Regulators of Centriole Duplication and Structure
Slep, Kevin C.   
University of North Carolina Chapel Hill, Chapel Hill, NC, United States

The centriole is a major organelle in eukaryotes, responsible for formation of a polarized cytoskeleton, the bipolar mitotic spindle, and cilia, both motile and primary. Defects in centriole dependent processes result in a wide spectrum of developmental diseases caused by chromosome missegregation, cell migration defects, and abnormal cilia formation including, but not limited to, Down syndrome, retinitis pigmentosa, polydactyly, situs inversus, hydrocephalus, obesity, and Bardet-Biedl syndrome. Centriole biogenesis is tightly coupled to the cell cycle, regulated by a host of factors that ensure centriole duplication is licensed once and only once per cell cycle. A master licensing factor responsible for centriole duplication is the polo-like kinase 4 (Plk4). Plk4's mechanism of action and the role a central conserved domain in Plk4 plays to modulate kinase specificity and kinase activity remains to be determined. This application develops the hypothesis that Plk4's unique central conserved domain plays a critical role in modulating kinase activity and substrate recognition. Three series of experiments examine the role of Plk4's central conserved domain in modulating kinase activity and substrate recognition in relation to centriole duplication.

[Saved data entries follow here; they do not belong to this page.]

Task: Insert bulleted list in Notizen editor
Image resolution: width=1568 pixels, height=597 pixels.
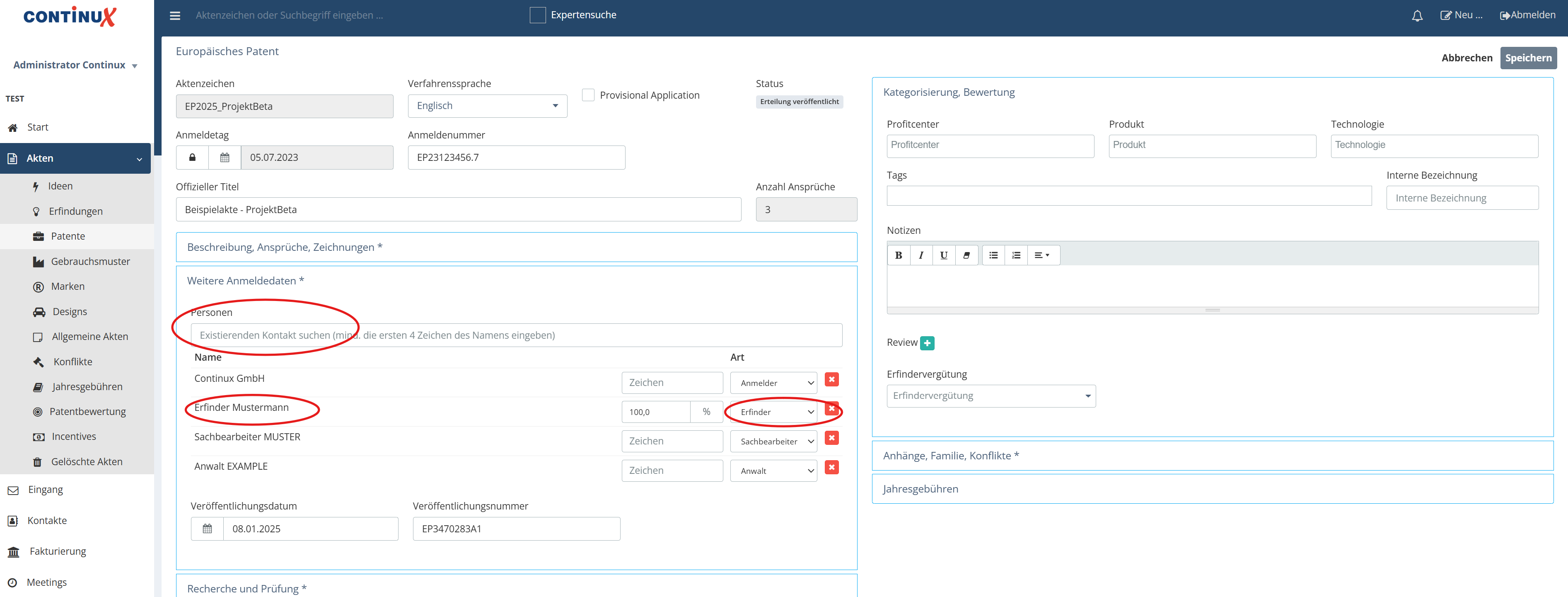Action: 993,255
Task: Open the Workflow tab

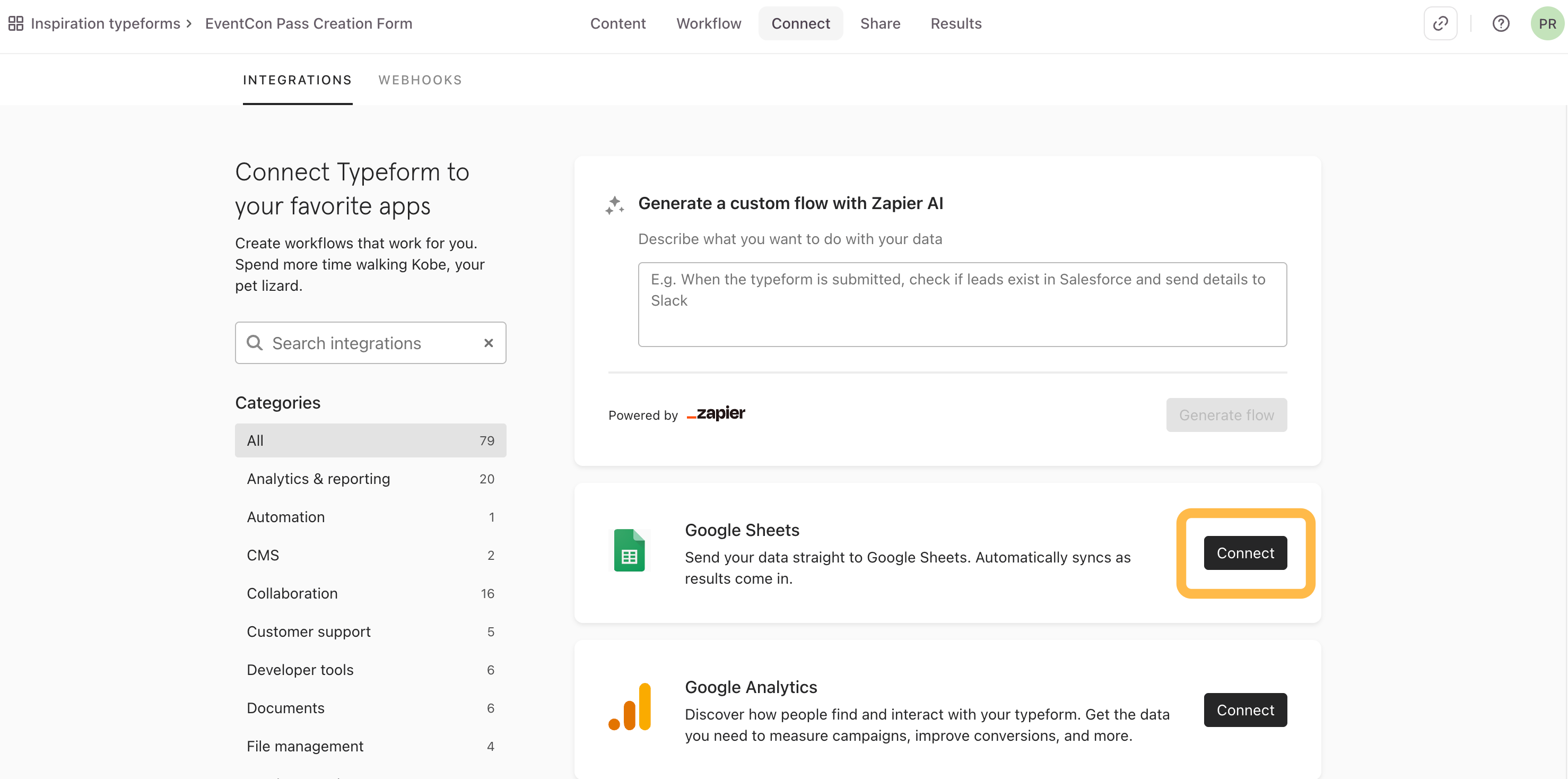Action: (709, 23)
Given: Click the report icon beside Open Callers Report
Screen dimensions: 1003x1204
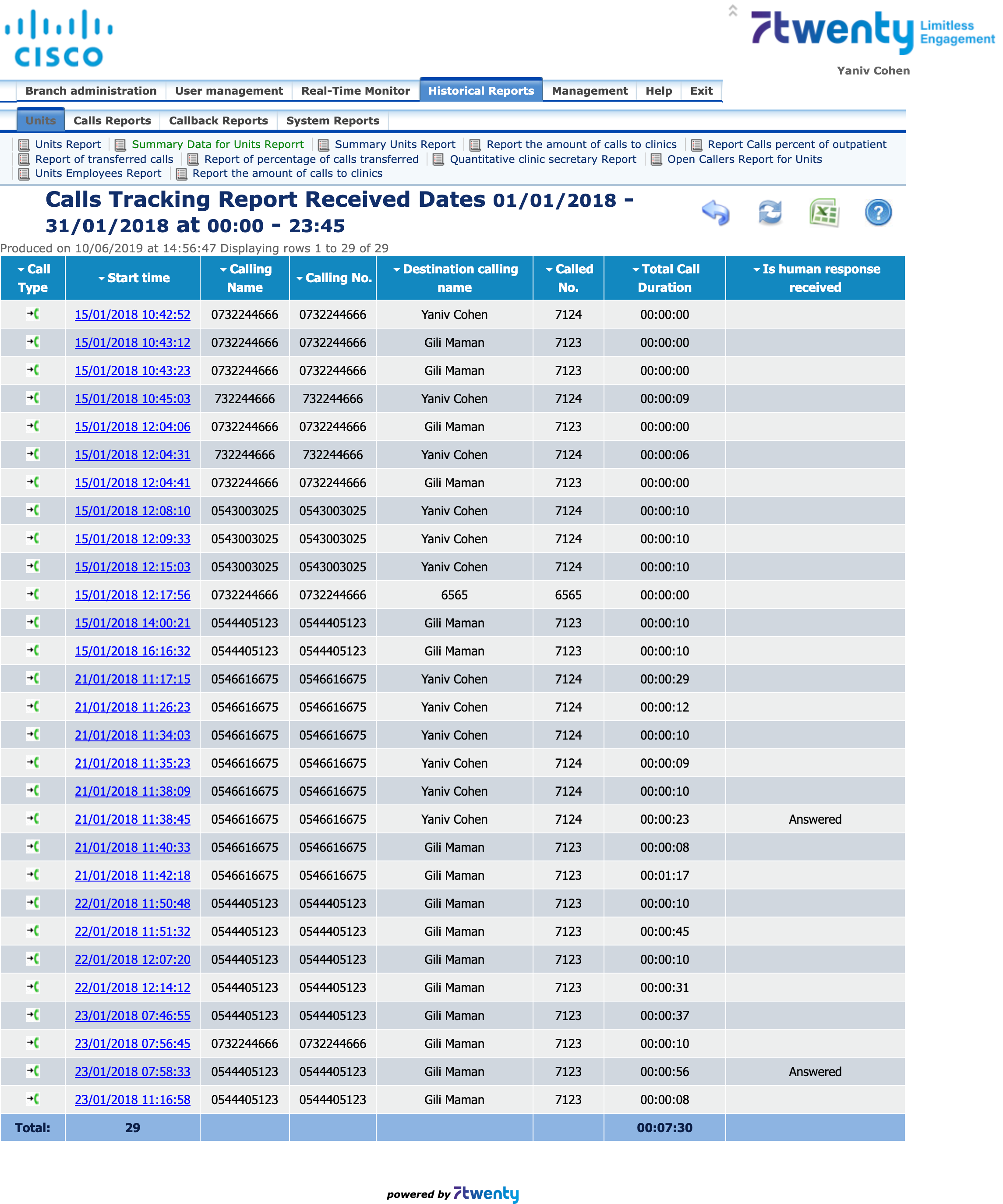Looking at the screenshot, I should (x=655, y=159).
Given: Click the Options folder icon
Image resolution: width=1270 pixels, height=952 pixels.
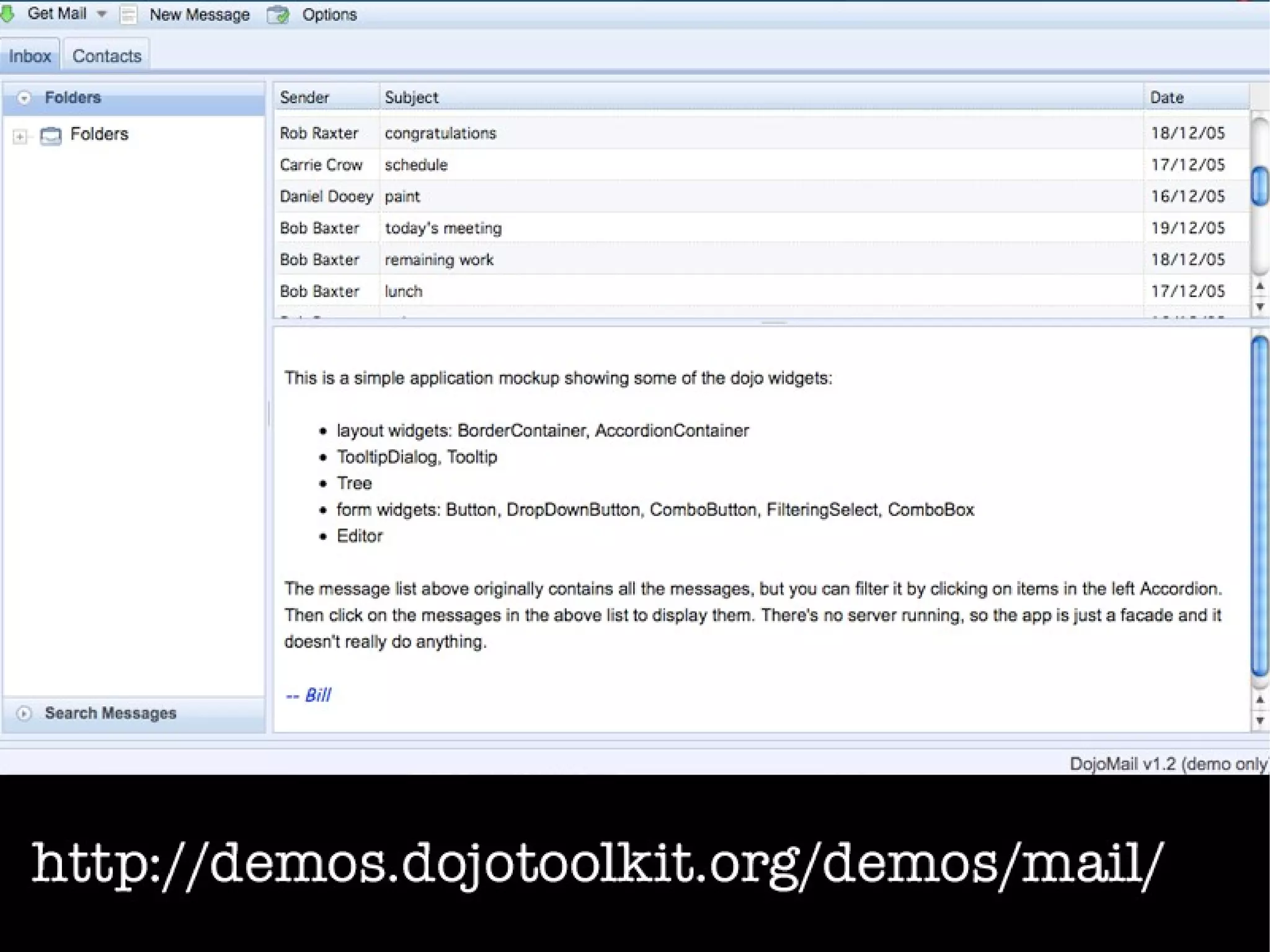Looking at the screenshot, I should pos(278,14).
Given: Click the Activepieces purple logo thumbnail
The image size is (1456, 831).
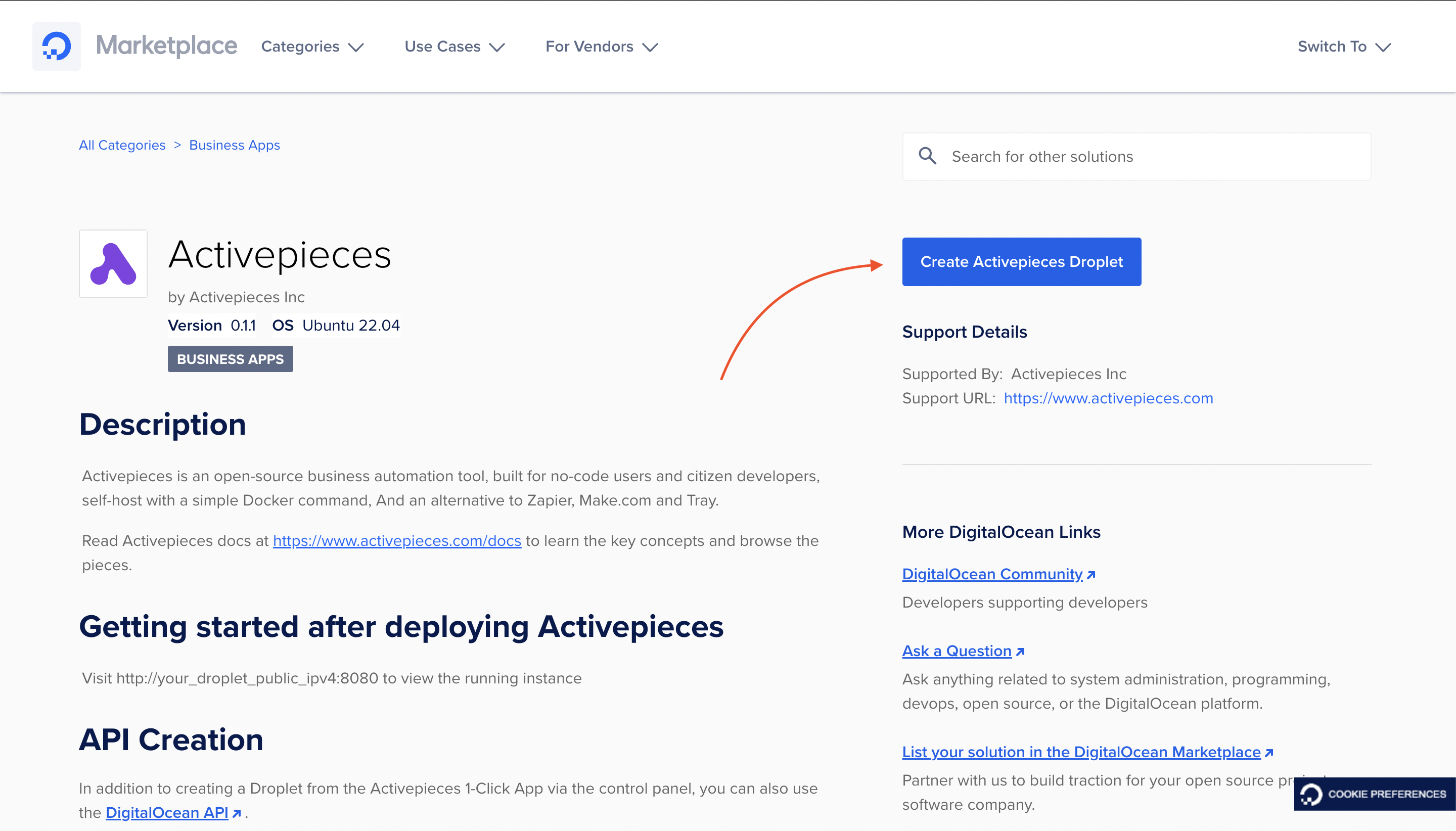Looking at the screenshot, I should [113, 264].
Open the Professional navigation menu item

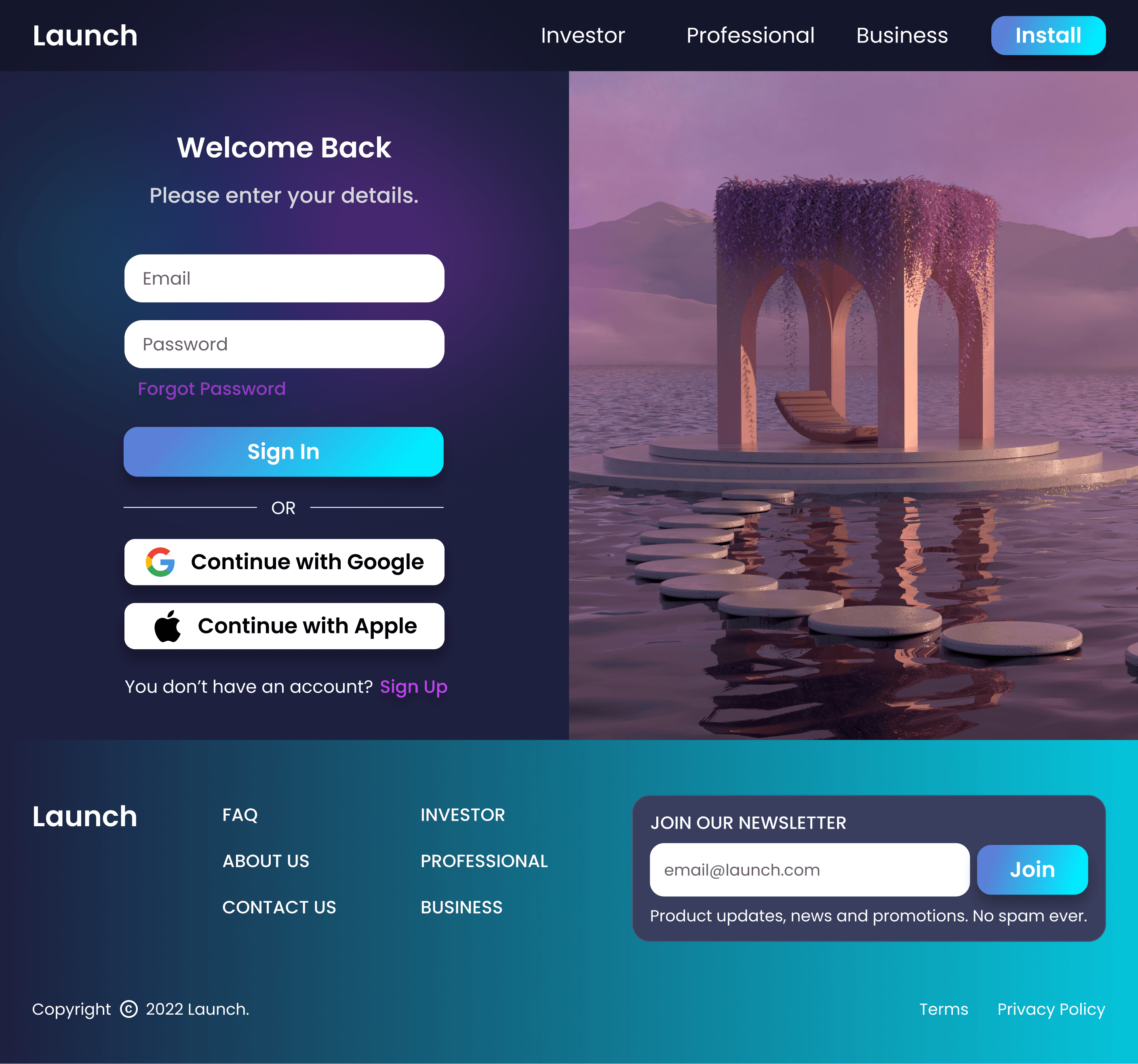coord(750,36)
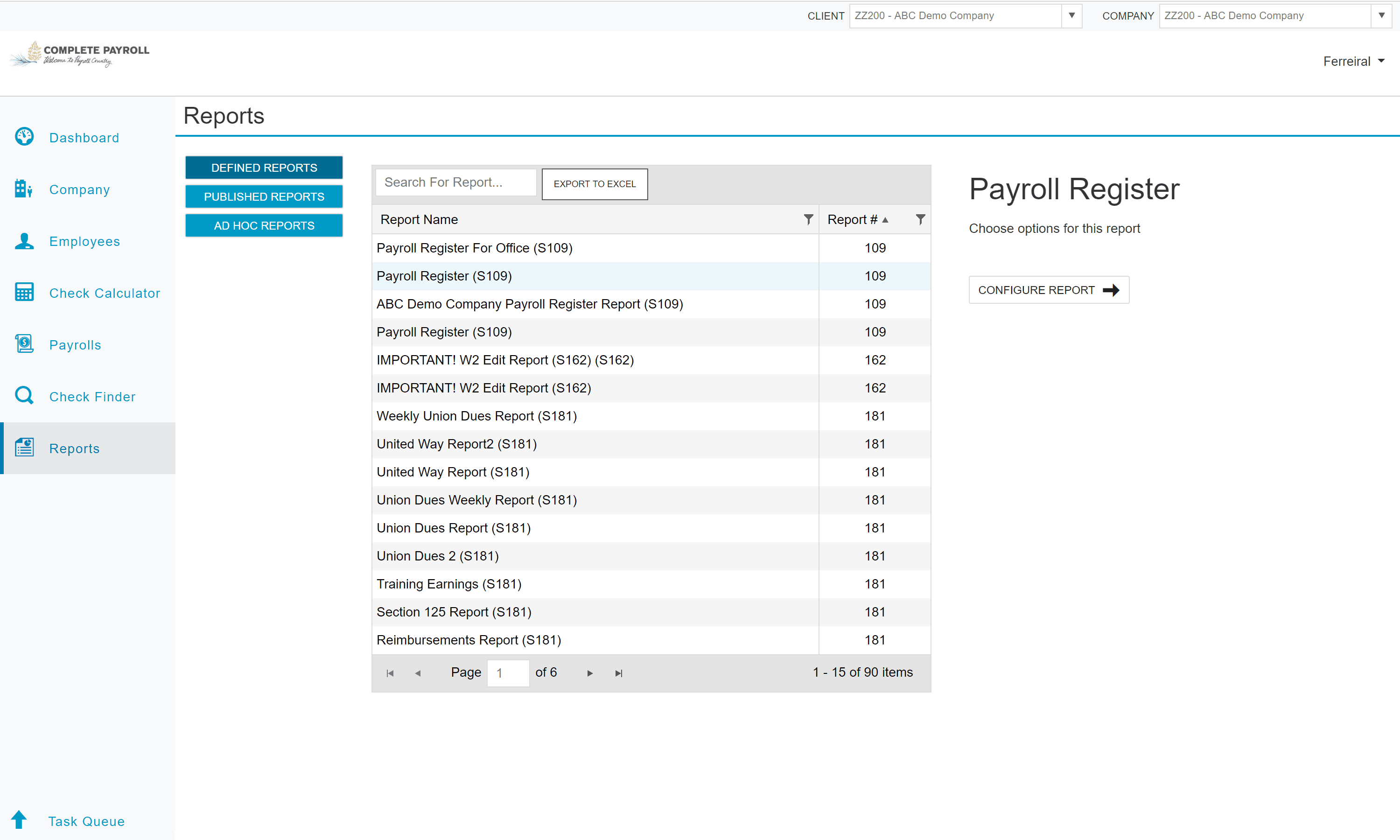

Studies will focus on Drosophila Plk4 given the high level of research conducted on Drosophila Plk4 and the power and ease of translating findings into Drosophila developmental studies. The high degree of identity between human and Drosophila Plk4 facilitates the transfer of Drosophila Plk4 mechanistic insight directly to human Plk4 function. Thus, Specific Aim 1 is to define, at atomic resolution, the structure of Plk4's central domain and the determinants responsible for kinase domain binding. X-ray crystallography will be employed to determine the structure of the central domain alone and in complex with the kinase domain.
Specific Aim 2 is to ascertain the role Plk4's central conserved domain plays in centriole duplication. High resolution fluorescent imaging techniques will be employed to examine the localization of Plk4 constructs and the effect these constructs have on centriole duplication. This examination will use Drosophila S2 cells depleted of endogenous Plk4 using RNAi.
Specific Aim 3 is to determine the role of Plk4's central conserved domain on kinase activity. This study will use standard kinase assays to measure the activity of Plk4 constructs that include or lack the conserved central domain. The long term objectives of this investigation are to ascertain the mechanism of Plk4-dependent centriole duplication, identify centriole-specific Plk4 binding and phosphorylation targets, as well as determine the downstream effectors these Plk4 targets interact with. A fundamental understanding of centriole biogenesis, identifying regulatory components and therapeutic targets, will enhance our understanding of centriole biogenesis in human health and development. Ameliorating defects in centriole-dependent processes, including bipolar mitotic spindle formation, cell migration, and ciliogenesis, will have far reaching medical implications in the development of healthy newborn children and the healthy, independent, and productive functioning of adults.

Public Health Relevance

The primary cilium is a cellular organelle, nucleated off a centriole, that extends away from the cell like an antennae to receive extracellular signals ranging from fluid flow to light and small molecules. Ciliopathies, due to defects in the primary cilia, manifest in a range of disorders that effect human health including randomization of left‐right body axis, abnormalities in neural tube closure, polydactyly, obesity, cystic kidney disease and blindness, among others. The proposed research aims to examine the molecular mechanism of centriole biogenesis which affords the nucleating template for correct and accurate formation of the primary cilia;the research will impact public health by identifying potential targets for medical intervention where normal cilia formation is defective.